A week and a half ago I traveled to Cincinnati for my Aunt's funeral. Her passing was not unexpected, she had some health problems leading up to it, but are we ever really ready to say goodbye? It was great to see my family, unfortunate under these circumstances, but I was happy to see them none the less. I did not train over the weekend as a result of the traveling.
When I got back to work on Monday, I found out that someone dropped the ball on our work contract and there was a really good chance there would be a pause for up to 2 months without work. This is not good news as that would mean there is no income coming in and I am already stretched to the limit to pay for my race expenses. Then to top it off, I was kind of under the weather and this just dropped me. I felt defeated, all my motivation was gone. I was not sure what I was going to do. To be honest, I really did not want to get out of bed, much less go to work or train. I contemplated if what I was doing was a smart choice, if pursuing a professional career as a triathlete is an option, should I give it up. You don't make money at it, or even break even unless you are the best or close to the top, and I am certainly not there. I am at the bottom of the totem pole, so I spend a lot of money and don't make any. What am I do to? I had to stop and take one step at a time. I had to focus all my energy on what I needed to do at that moment and start to explore options if I did not have a job in a month.

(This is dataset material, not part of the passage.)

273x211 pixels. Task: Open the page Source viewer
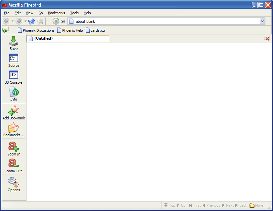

I was not sure where to begin. But Dana was great. We sat down and chatted about our options. As she pointed out, maybe it is a blessing. Instead of being complacent, it forced me to look closer at my options and really start to think about what I would be doing after this job, what steps do I need to take. I guess I took it like any of my training. What is the goal of today? What is it that I need to accomplish right now to reach my ultimate goal. Fist thing first, I can't be sick and train. It does no good; it only breaks me down more. So take the time to get healthy, take the week of from training and see how I feel after the week is done. Second, explore options for income. So phone calls were made, what other jobs can I do or what can I do part time to bridge the gap. Third, relook at my budget and see where I can cut back if I need to and are all of my planned races needed. And I just went at it step by step, just like this. I can't say it was a complete turnaround in one single day or moment. I felt terrible all through the week and into Sunday with little to no motivation, but it had to be done, so I just plugged away at it. By Monday I decided to see how I felt in training and I got in and swam and I felt good. Off a bit, but still good. Then I had a bike. My coach and I got my on the computrainer and decided to cover up the wattage, MPH, and HR and just had me ride so that I would not obsess over the numbers. Warm up then 30 min strong effort. When we pulled it off I saw my average on my wattage, 349. Not bad for 30 min and not trying to do a 30 min all out effort (my best by killing myself is 356). Ok, now I am starting to feel some confidence come back. I am now starting to refocus. I think this is good for me as I will focus on the goals of the day in my training and not try to always do something crazy. There is a bigger picture, a larger goal that I always need to keep in mind.
A final note, looks like there will be a bridge contact and we will have a job in a month. It's not 100% and if we do there maybe a couple things that may change (and not for the better), but at least there is the financial means to continue what I am doing.